Most songwriters think their distributor handles all their streaming royalties. Upload to DistroKid, TuneCore, or CD Baby, and every dollar your song earns flows back to you. That's only partially true, and the gap between what you think you're collecting and what you're actually owed can be significant.
The royalty your distributor pays
When someone streams your song on Spotify, your distributor collects a master use royalty. This is payment for the use of your specific recording (the master). Your distributor passes that money to you, minus their fee.
This is the number you see in your DistroKid or TuneCore dashboard. It's real money, and for many independent artists it's their primary income. But it's only one piece of the puzzle.
The royalties your distributor doesn't pay
Every time your song is streamed, it generates multiple royalty types simultaneously. Your distributor only handles one of them. Here are the others.

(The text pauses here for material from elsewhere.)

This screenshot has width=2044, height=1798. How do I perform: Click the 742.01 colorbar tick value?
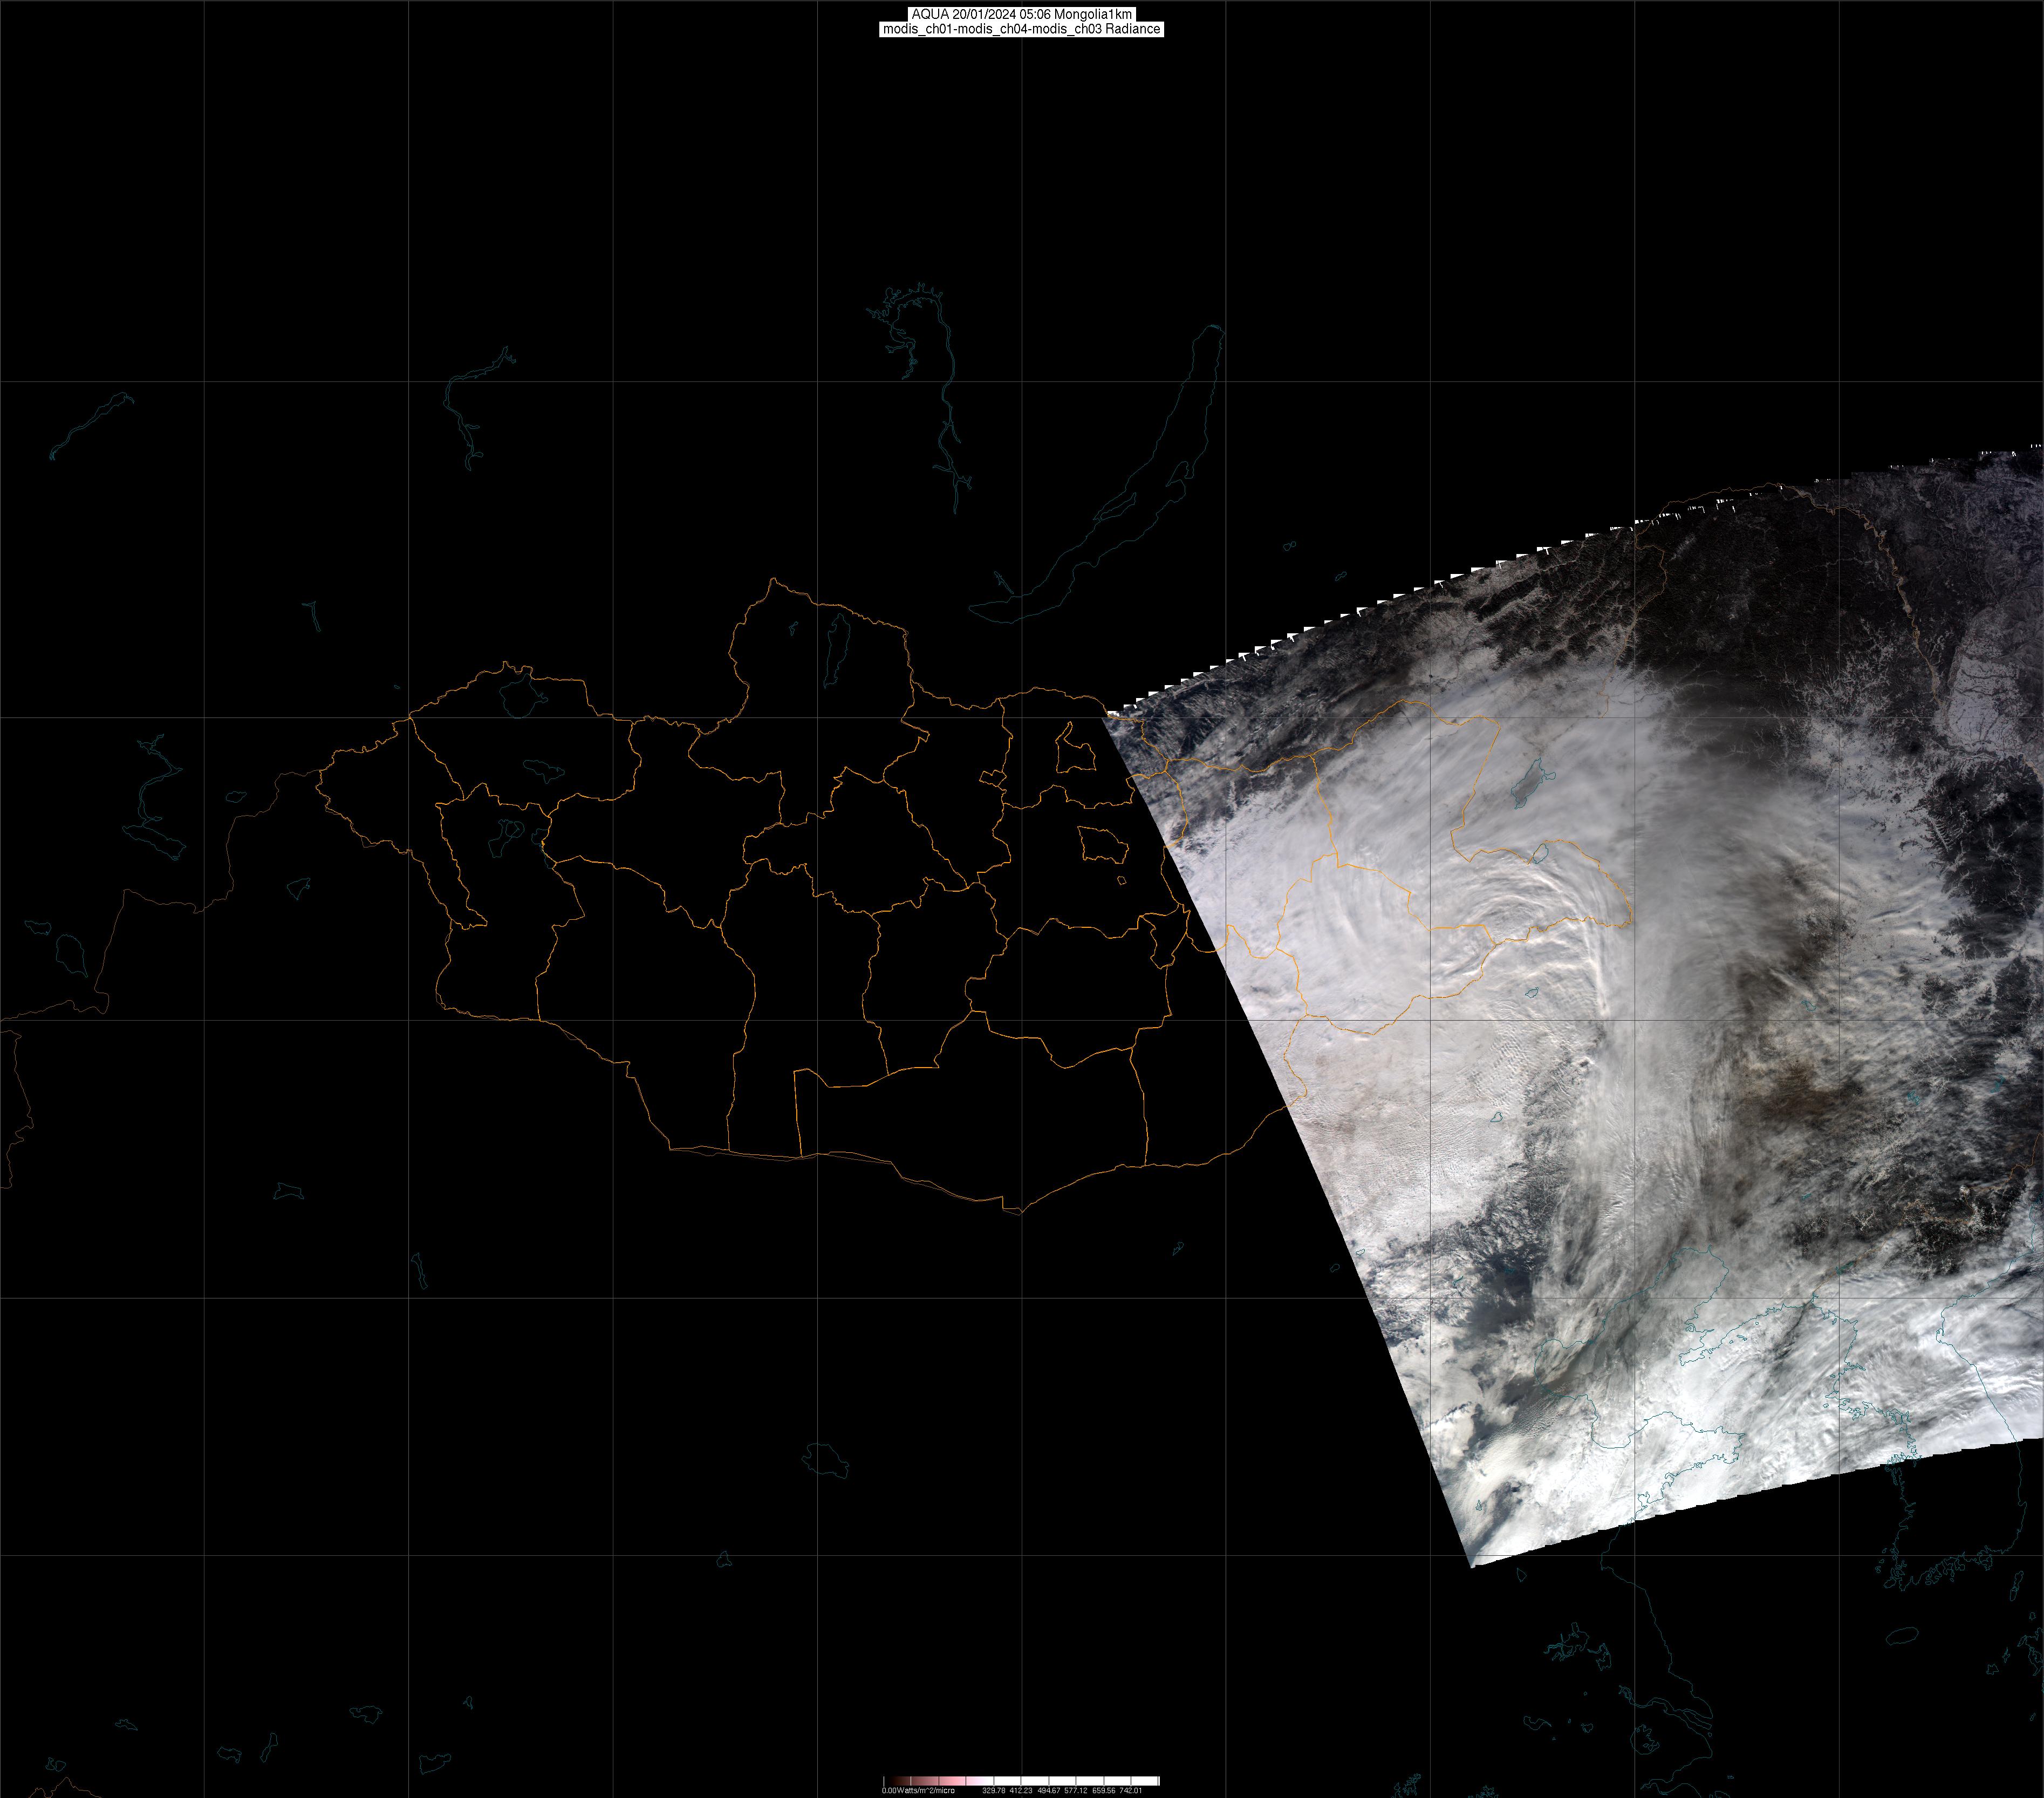pyautogui.click(x=1130, y=1790)
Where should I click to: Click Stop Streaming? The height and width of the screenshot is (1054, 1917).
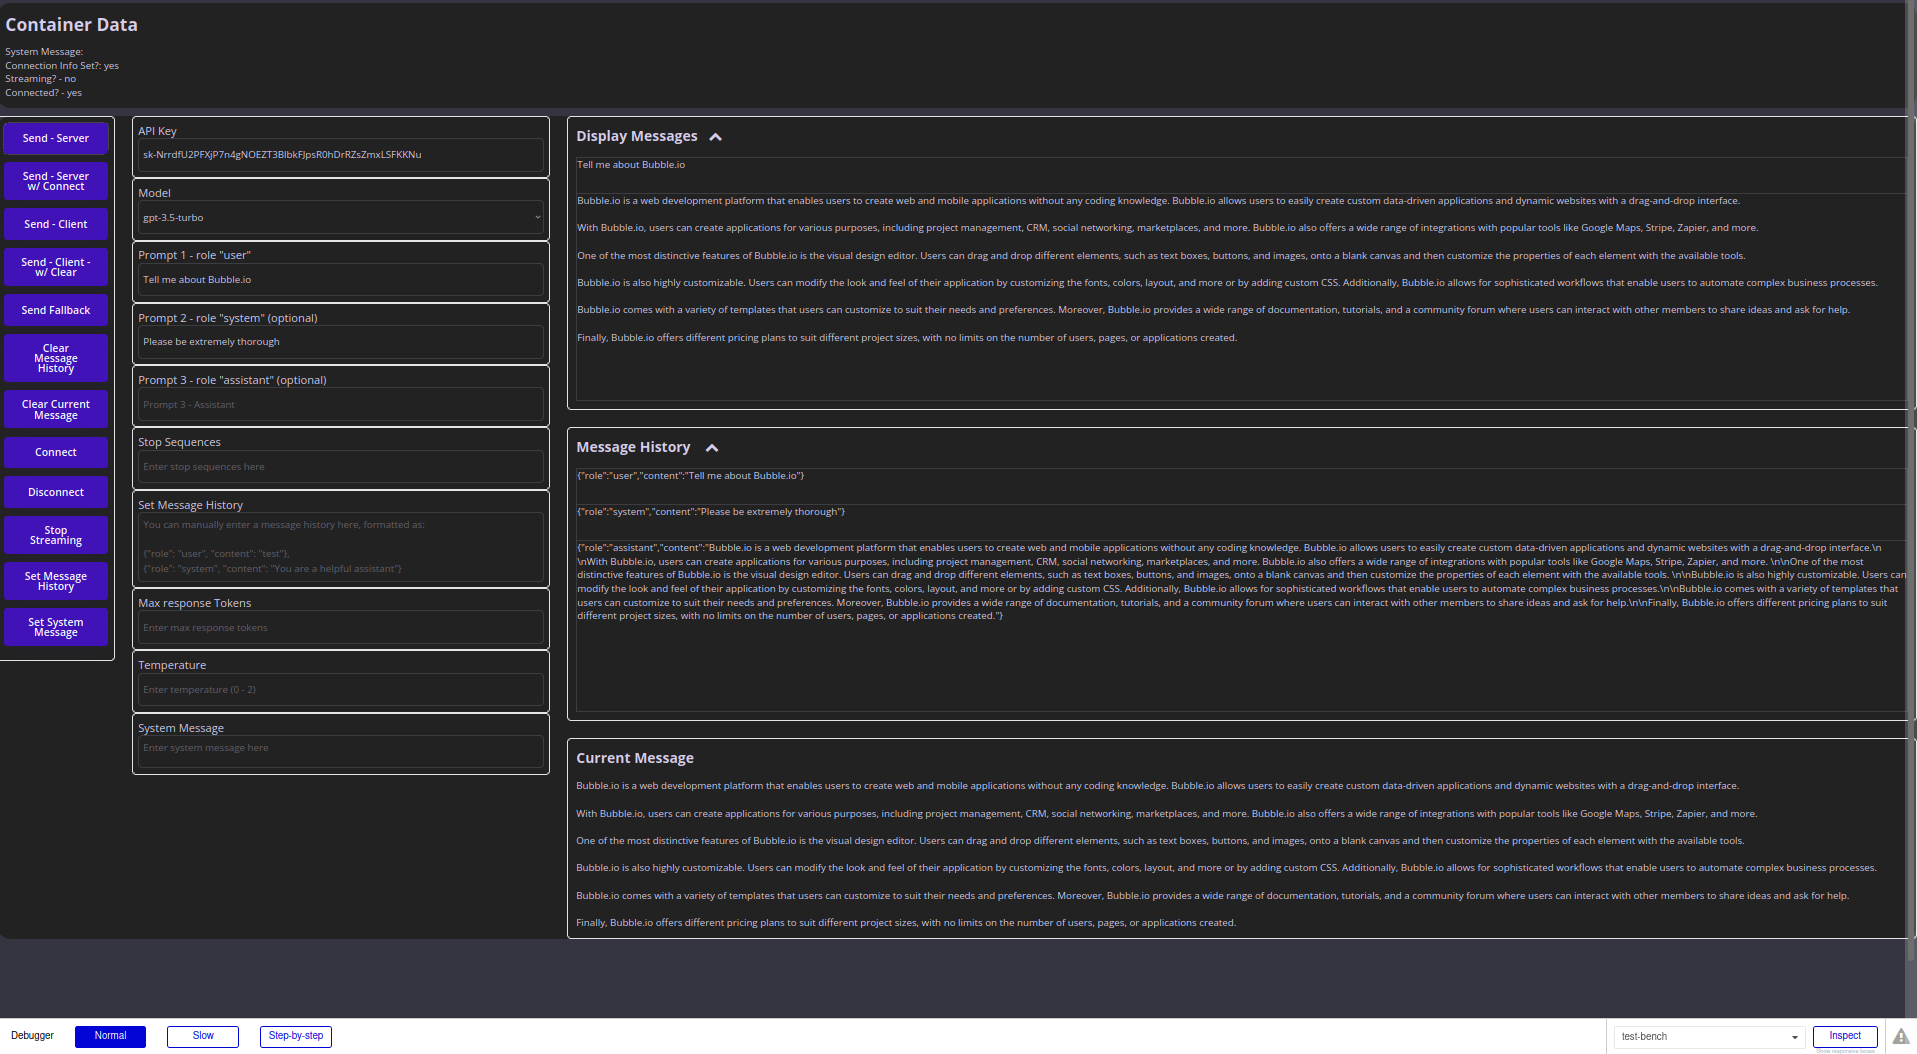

Mechanical royalties. When Spotify streams your song, they owe a mechanical royalty to the songwriter (not the recording artist, the songwriter). In the US, the Mechanical Licensing Collective (The MLC) collects these. If you wrote or co-wrote the song, you need to register with The MLC to collect mechanical royalties from streaming. This is separate from your PRO and separate from your distributor.
Performance royalties. Streaming platforms also pay performance royalties for the composition. Your PRO (ASCAP, BMI, or SESAC) collects these. When Spotify plays your song, a portion of their licensing fees goes to your PRO, which then pays you based on your registered ownership percentage.
Neighboring rights royalties. When your recording is played on non-interactive platforms (like radio in many countries, or Pandora's non-interactive stations), it generates neighboring rights royalties. In the US, SoundExchange collects these for the sound recording side. If you're both the performer and the songwriter, you need to register with SoundExchange separately.
Why this matters for split sheets
Here's where split sheets connect to all of this. When you register your song with your PRO to collect performance royalties, you need to enter the ownership splits for every co-writer. If you get the splits wrong, your royalties get miscalculated or disputed.
When you register with The MLC for mechanical royalties, same thing. You need to declare your ownership share, and it needs to match what your co-writers are declaring on their end.
A split sheet is the single source of truth that makes all of these registrations consistent. Without one, you're guessing at percentages and hoping your co-writers entered the same numbers you did.
The money you're probably missing
If you're an independent songwriter who only has a distributor set up, here's what you're likely not collecting:
Performance royalties from streaming (your PRO collects these). Mechanical royalties from streaming (The MLC collects these). Neighboring rights royalties (SoundExchange collects these). Sync licensing fees if your song gets placed in a TV show, film, or ad (this requires either a publisher or self-administration).
For a song that gets decent streaming numbers, the performance and mechanical royalties combined can equal or exceed what your distributor pays you. That's a lot of money to leave on the table.
How to collect everything
The setup takes a few hours but only needs to be done once. After that, each new song release just requires registering it with each organization.
Step 1: Join a PRO (ASCAP or BMI) and register as both a writer and a publisher. This captures your performance royalties.
Step 2: Register with The MLC (themlc.com). This captures your mechanical royalties from streaming in the US.
Step 3: Register with SoundExchange. This captures neighboring rights royalties when your recordings are played on non-interactive platforms.
Step 4: Keep using your distributor for master recording royalties. That part doesn't change.
Step 5: For every song, create a split sheet before you register anywhere. Use the same ownership percentages across all platforms to avoid conflicts.
The split sheet ties it all together
Every one of these organizations asks you the same basic questions: who wrote the song, what percentage do they own, what's their IPI number, and who publishes their share? A split sheet answers all of these questions in one document.
Fill it out once, right after the writing session, and you have everything you need to register correctly across every royalty collection point. No guessing, no conflicting numbers, no money left uncollected.